Task requirements:
In the listing below, substitute "drop-down list" for "dropdown menu" and reproduce the affected lines with no other changes. Begin at the line that contains "Where should I" and stop after the line that contains "[x=179, y=123]", omitting the pictures from your answer.

**** Material for this task ****

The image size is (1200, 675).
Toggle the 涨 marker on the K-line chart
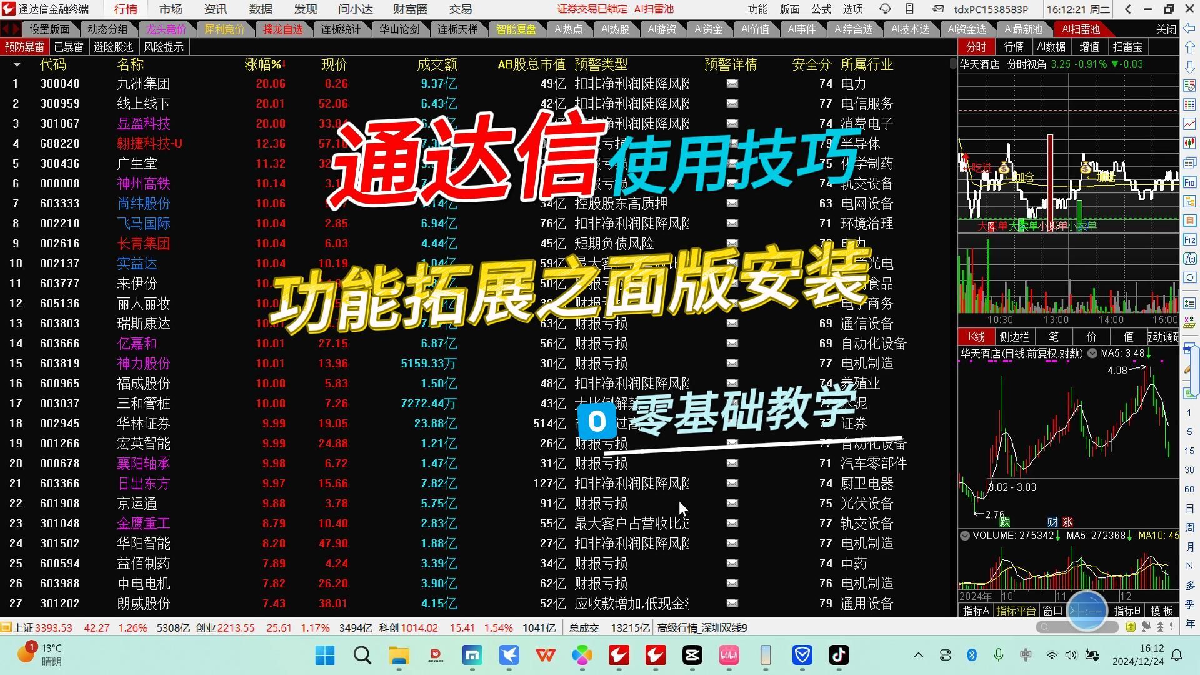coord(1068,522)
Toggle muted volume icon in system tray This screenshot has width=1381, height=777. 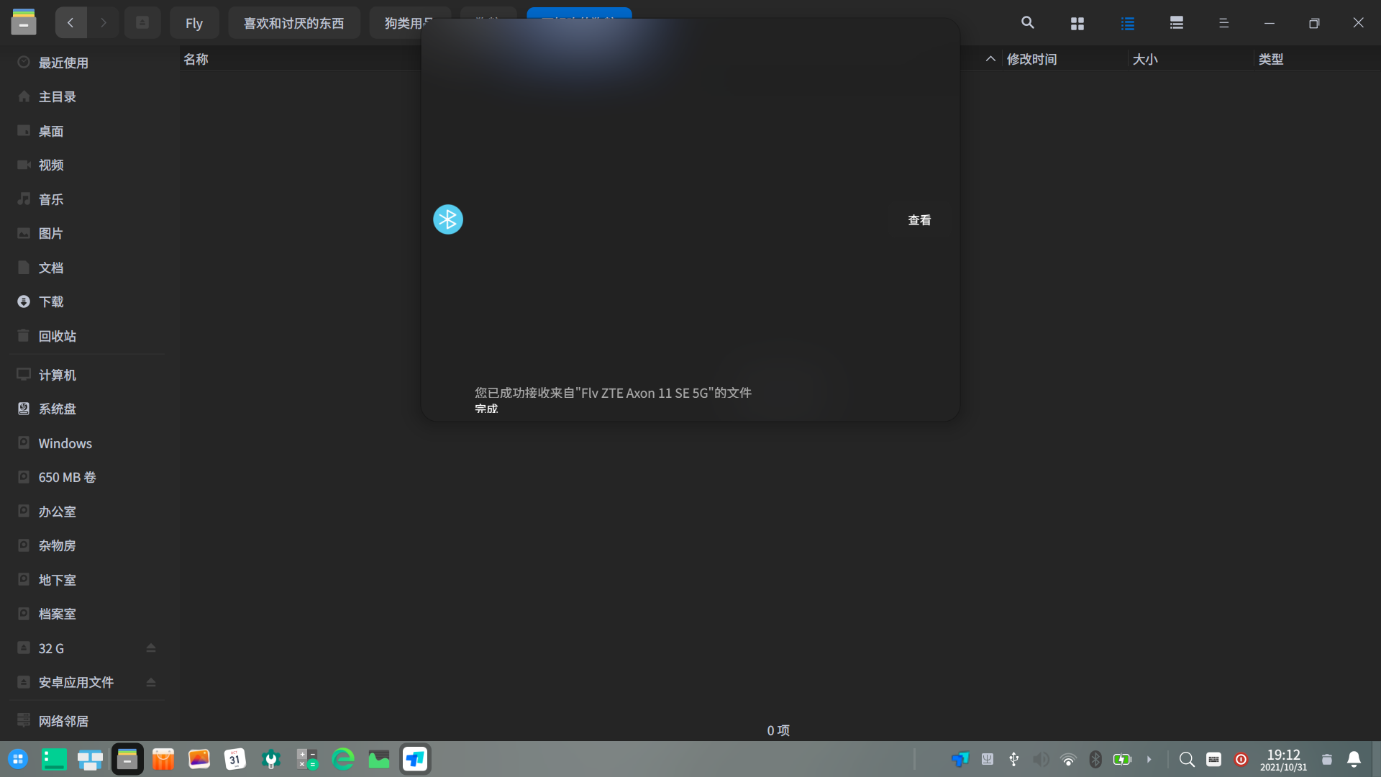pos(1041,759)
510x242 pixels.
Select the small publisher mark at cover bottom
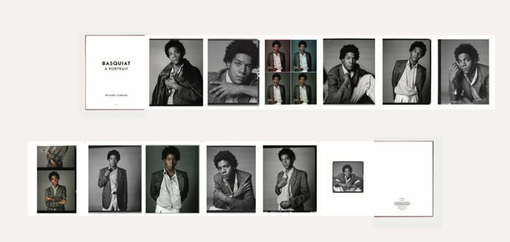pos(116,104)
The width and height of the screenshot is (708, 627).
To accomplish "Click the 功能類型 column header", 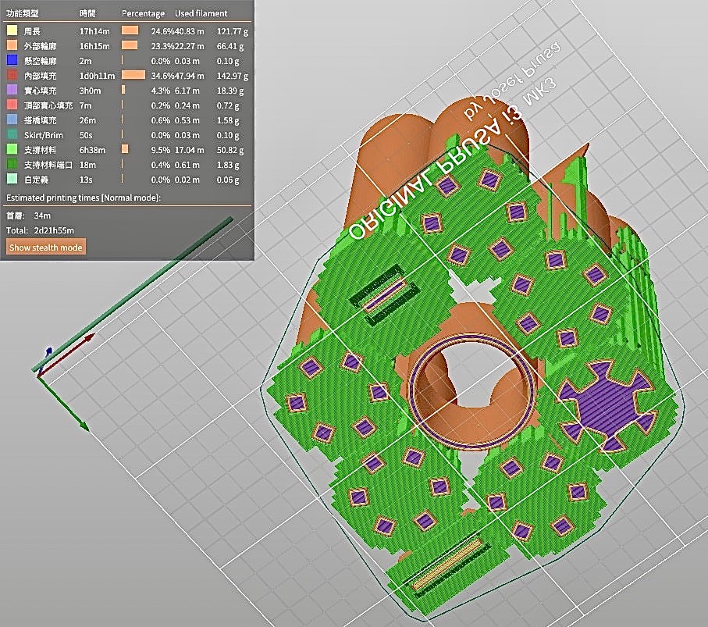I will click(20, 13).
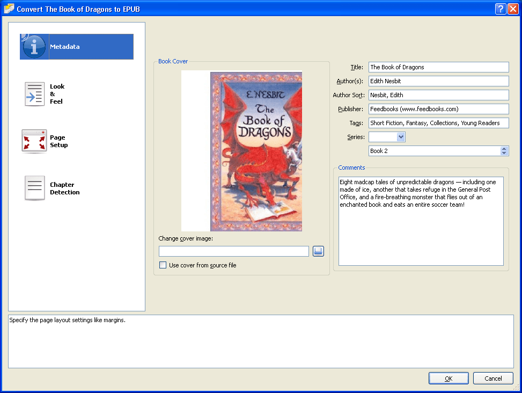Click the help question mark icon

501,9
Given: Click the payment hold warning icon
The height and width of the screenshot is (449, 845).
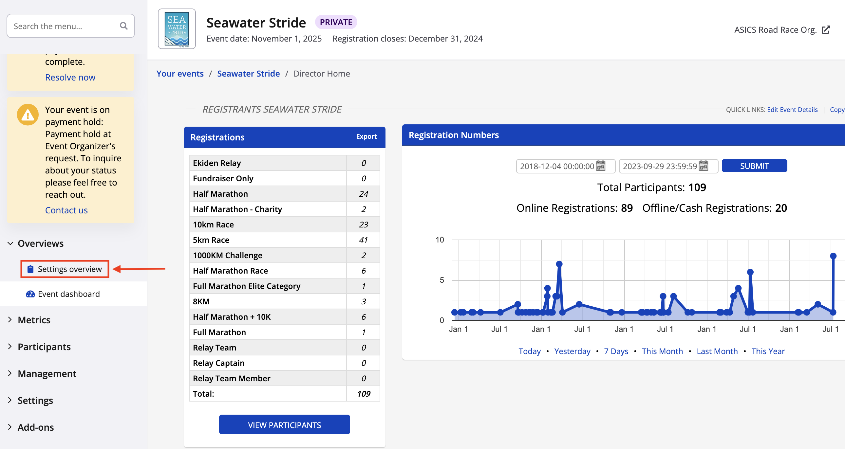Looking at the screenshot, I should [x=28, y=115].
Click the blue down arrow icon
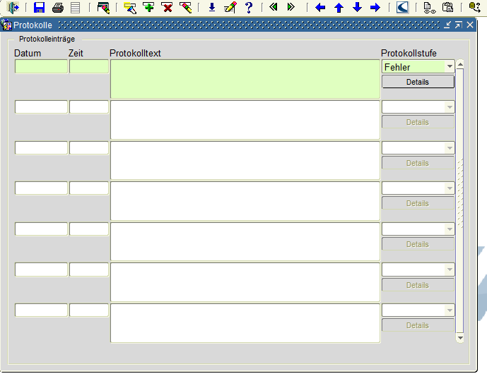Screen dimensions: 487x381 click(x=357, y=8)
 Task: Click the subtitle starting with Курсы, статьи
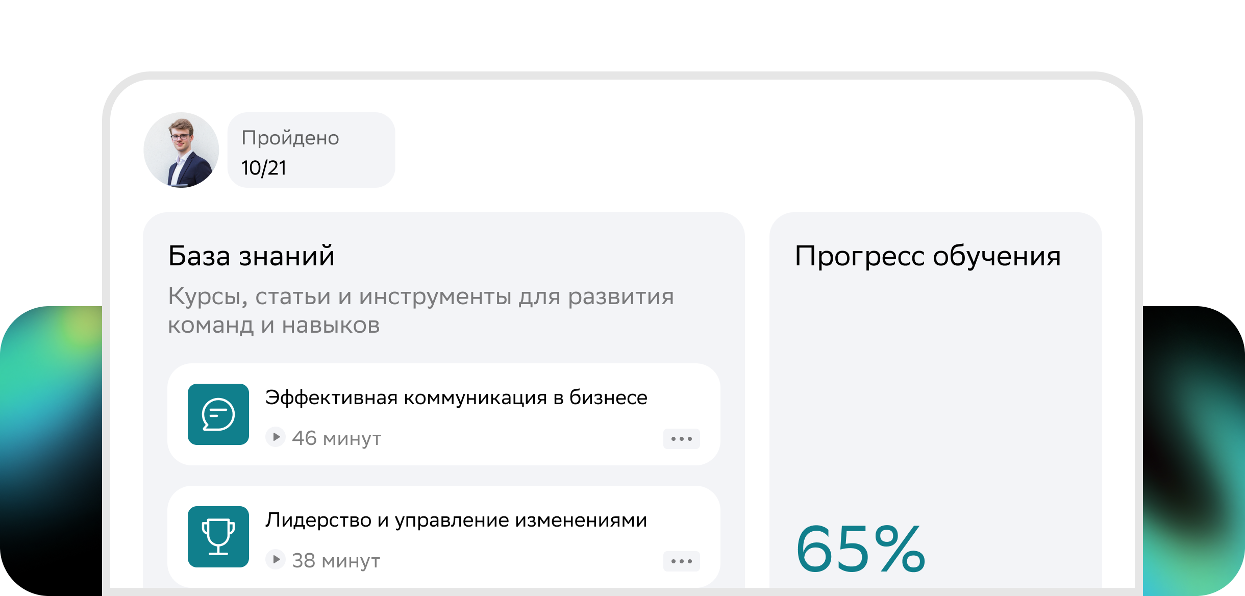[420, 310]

****
**** Material for this task ****

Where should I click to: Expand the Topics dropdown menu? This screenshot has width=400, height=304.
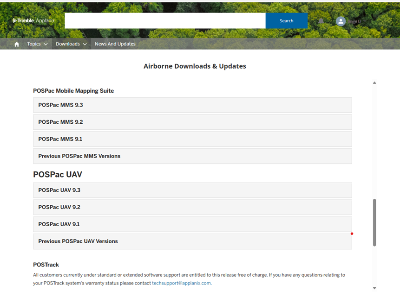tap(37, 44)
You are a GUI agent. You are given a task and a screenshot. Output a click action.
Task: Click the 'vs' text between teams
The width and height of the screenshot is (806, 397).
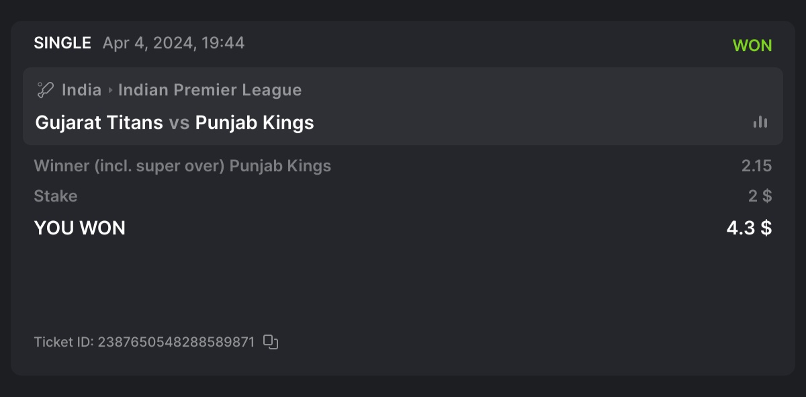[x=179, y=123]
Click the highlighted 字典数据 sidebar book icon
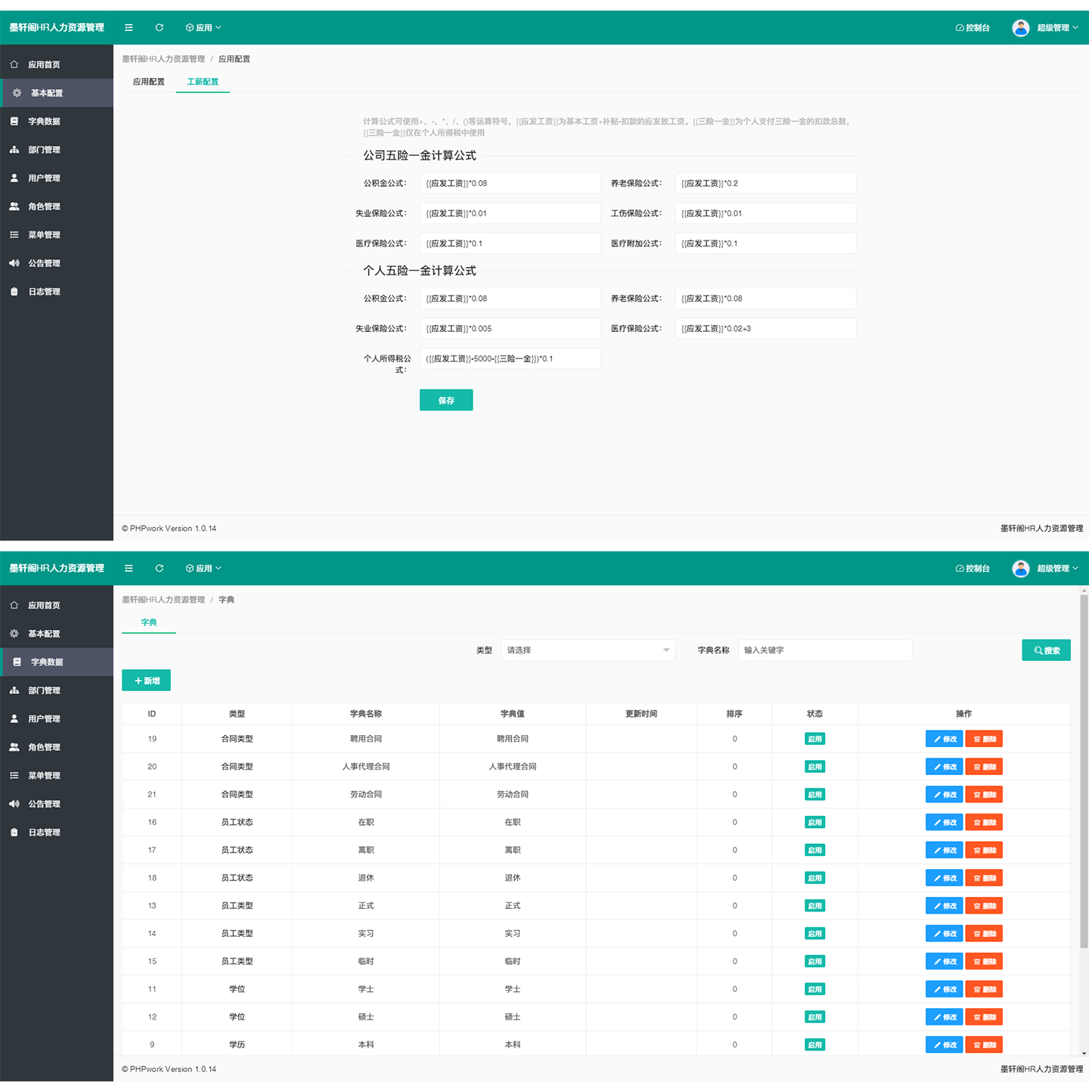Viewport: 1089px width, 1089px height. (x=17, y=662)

****

Task solution:
Where should I click to: Expand the Topics drop-down list? This screenshot has width=400, height=304.
tap(37, 44)
You are a GUI agent. You are given a task and a screenshot. Output a click action.
Task: Click the 'vs' text between teams
The width and height of the screenshot is (806, 397).
[x=179, y=123]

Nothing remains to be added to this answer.